-- What is being asked --
Put the listing's lines, from its first line through the line containing "tap(41, 528)" (both included), into a numbered list, leaving out blank lines.

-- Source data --
================

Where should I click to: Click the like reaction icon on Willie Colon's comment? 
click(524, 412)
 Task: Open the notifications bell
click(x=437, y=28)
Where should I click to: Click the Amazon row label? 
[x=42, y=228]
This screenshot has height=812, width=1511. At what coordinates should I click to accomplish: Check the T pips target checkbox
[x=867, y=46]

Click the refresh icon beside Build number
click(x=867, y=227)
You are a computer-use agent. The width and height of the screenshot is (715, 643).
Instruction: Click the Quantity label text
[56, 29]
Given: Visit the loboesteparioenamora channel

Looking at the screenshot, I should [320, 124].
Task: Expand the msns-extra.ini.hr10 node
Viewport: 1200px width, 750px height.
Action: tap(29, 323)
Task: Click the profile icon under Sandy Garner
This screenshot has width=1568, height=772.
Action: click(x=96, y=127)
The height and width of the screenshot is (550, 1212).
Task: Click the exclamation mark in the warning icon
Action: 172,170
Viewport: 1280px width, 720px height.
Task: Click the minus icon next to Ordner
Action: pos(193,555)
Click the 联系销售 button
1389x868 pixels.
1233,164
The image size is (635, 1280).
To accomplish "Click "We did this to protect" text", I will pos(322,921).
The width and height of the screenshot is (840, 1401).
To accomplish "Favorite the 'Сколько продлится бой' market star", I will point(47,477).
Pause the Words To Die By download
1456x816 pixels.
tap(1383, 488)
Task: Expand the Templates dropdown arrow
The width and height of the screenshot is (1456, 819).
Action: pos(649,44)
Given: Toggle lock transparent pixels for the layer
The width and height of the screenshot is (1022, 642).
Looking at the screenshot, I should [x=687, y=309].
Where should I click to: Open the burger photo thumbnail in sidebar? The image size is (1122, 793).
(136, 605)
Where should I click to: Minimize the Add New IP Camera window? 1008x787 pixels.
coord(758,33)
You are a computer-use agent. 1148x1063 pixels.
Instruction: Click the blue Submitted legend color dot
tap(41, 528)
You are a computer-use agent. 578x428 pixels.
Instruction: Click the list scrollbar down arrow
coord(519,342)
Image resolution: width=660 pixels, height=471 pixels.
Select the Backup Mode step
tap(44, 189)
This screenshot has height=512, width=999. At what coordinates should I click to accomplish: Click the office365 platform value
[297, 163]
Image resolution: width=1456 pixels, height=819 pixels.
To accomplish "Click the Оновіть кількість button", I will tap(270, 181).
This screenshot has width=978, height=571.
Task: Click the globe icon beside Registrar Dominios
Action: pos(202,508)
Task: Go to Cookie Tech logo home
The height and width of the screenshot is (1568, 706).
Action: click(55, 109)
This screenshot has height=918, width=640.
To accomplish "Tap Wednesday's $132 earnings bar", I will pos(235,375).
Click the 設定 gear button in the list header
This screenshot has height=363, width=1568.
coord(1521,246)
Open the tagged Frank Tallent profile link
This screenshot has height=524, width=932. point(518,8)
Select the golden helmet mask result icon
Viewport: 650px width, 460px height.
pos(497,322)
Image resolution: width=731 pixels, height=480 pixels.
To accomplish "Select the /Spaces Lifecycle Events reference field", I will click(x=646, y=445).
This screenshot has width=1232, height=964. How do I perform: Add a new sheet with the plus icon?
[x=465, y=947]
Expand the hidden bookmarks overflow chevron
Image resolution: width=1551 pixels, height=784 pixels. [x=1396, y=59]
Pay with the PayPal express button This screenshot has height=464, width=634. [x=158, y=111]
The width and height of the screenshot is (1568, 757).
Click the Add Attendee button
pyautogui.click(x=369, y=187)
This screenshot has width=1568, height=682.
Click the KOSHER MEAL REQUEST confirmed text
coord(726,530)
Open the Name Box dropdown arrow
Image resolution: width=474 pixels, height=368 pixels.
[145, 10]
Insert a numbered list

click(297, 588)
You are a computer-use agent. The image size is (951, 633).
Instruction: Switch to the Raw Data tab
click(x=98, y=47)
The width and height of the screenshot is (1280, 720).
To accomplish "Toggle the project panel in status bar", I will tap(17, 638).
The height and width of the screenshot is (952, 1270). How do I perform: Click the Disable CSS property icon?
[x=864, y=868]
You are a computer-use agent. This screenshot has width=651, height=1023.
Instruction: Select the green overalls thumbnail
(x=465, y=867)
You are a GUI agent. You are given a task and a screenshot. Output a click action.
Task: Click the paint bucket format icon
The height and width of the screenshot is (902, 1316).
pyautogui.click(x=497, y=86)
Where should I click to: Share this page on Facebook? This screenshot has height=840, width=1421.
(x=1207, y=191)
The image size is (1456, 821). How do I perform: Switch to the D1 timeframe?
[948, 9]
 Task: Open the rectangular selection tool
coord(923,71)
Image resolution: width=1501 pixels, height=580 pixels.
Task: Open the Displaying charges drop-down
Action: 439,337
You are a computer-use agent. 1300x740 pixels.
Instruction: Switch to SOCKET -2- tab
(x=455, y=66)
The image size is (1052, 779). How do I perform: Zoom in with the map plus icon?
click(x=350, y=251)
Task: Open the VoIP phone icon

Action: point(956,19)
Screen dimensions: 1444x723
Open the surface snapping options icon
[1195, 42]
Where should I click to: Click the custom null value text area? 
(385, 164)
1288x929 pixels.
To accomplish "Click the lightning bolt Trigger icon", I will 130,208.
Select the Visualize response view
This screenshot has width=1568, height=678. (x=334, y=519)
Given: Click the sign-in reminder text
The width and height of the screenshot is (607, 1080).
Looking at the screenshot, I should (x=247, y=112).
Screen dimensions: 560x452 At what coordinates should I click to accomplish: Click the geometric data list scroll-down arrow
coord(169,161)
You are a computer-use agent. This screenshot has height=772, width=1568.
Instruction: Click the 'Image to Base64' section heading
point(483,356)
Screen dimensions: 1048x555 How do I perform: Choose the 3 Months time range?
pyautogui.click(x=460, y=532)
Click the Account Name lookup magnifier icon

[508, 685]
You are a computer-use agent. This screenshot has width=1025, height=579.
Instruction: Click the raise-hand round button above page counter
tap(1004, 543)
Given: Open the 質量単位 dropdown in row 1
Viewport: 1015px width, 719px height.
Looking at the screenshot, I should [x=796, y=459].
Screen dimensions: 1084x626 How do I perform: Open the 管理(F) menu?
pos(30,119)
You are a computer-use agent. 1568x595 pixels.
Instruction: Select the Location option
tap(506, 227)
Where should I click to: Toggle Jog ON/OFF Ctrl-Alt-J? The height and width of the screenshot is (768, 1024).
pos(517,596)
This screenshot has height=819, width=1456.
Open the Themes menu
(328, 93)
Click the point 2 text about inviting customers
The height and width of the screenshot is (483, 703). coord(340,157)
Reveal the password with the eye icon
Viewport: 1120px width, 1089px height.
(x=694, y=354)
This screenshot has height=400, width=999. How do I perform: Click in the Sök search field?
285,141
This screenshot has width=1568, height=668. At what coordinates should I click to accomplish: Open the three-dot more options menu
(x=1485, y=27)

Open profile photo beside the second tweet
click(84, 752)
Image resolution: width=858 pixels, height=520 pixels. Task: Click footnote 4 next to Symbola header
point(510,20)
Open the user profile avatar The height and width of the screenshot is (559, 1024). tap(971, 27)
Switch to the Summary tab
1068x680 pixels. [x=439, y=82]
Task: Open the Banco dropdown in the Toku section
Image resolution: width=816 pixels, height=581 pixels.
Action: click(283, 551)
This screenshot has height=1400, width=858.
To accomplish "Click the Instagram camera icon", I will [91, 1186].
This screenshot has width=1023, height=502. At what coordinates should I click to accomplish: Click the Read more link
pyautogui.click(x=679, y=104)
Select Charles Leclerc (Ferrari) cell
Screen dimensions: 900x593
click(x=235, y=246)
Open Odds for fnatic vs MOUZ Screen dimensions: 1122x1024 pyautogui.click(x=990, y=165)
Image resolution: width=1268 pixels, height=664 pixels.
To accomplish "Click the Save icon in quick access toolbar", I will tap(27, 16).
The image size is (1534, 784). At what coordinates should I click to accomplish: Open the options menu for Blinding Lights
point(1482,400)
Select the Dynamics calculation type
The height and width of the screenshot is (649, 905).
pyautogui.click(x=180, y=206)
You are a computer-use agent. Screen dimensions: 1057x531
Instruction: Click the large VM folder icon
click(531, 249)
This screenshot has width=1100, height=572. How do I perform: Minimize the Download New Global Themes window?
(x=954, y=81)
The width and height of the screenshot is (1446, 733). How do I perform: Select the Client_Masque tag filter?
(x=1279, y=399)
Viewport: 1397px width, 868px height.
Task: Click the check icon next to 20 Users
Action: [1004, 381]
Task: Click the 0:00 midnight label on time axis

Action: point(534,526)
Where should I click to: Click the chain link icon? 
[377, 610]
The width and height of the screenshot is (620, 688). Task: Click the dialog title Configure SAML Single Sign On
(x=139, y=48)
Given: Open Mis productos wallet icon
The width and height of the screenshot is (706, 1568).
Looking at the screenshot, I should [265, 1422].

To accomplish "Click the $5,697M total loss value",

================

-- Exercise answer --
1. Where should I click to: Click the like reaction icon on Willie Colon's comment? 
2. click(524, 412)
3.  Task: Open the notifications bell
4. click(x=437, y=28)
5. Where should I click to: Click the Amazon row label? 
6. [x=42, y=228]
7. This screenshot has height=812, width=1511. At what coordinates should I click to accomplish: Check the T pips target checkbox
8. [x=867, y=46]
9. Click the refresh icon beside Build number
10. click(x=867, y=227)
11. You are a computer-use agent. The width and height of the screenshot is (715, 643).
12. Instruction: Click the Quantity label text
13. [56, 29]
14. Given: Visit the loboesteparioenamora channel
15. Looking at the screenshot, I should [320, 124].
16. Task: Expand the msns-extra.ini.hr10 node
17. Viewport: 1200px width, 750px height.
18. Action: tap(29, 323)
19. Task: Click the profile icon under Sandy Garner
20. This screenshot has width=1568, height=772.
21. Action: click(x=96, y=127)
22. The height and width of the screenshot is (550, 1212).
23. Task: Click the exclamation mark in the warning icon
24. Action: 172,170
25. Viewport: 1280px width, 720px height.
26. Task: Click the minus icon next to Ordner
27. Action: pos(193,555)
28. Click the 联系销售 button
29. 1389x868 pixels.
30. 1233,164
31. The image size is (635, 1280).
32. To accomplish "Click "We did this to protect" text", I will pos(322,921).
33. The width and height of the screenshot is (840, 1401).
34. To accomplish "Favorite the 'Сколько продлится бой' market star", I will point(47,477).
35. Pause the Words To Die By download
36. 1456x816 pixels.
37. tap(1383, 488)
38. Task: Expand the Templates dropdown arrow
39. The width and height of the screenshot is (1456, 819).
40. Action: pos(649,44)
41. Given: Toggle lock transparent pixels for the layer
42. The width and height of the screenshot is (1022, 642).
43. Looking at the screenshot, I should [x=687, y=309].
44. Where should I click to: Open the burger photo thumbnail in sidebar? The image size is (1122, 793).
45. (136, 605)
46. Where should I click to: Minimize the Add New IP Camera window? 1008x787 pixels.
47. coord(758,33)
48. You are a computer-use agent. 1148x1063 pixels.
49. Instruction: Click the blue Submitted legend color dot
50. tap(41, 528)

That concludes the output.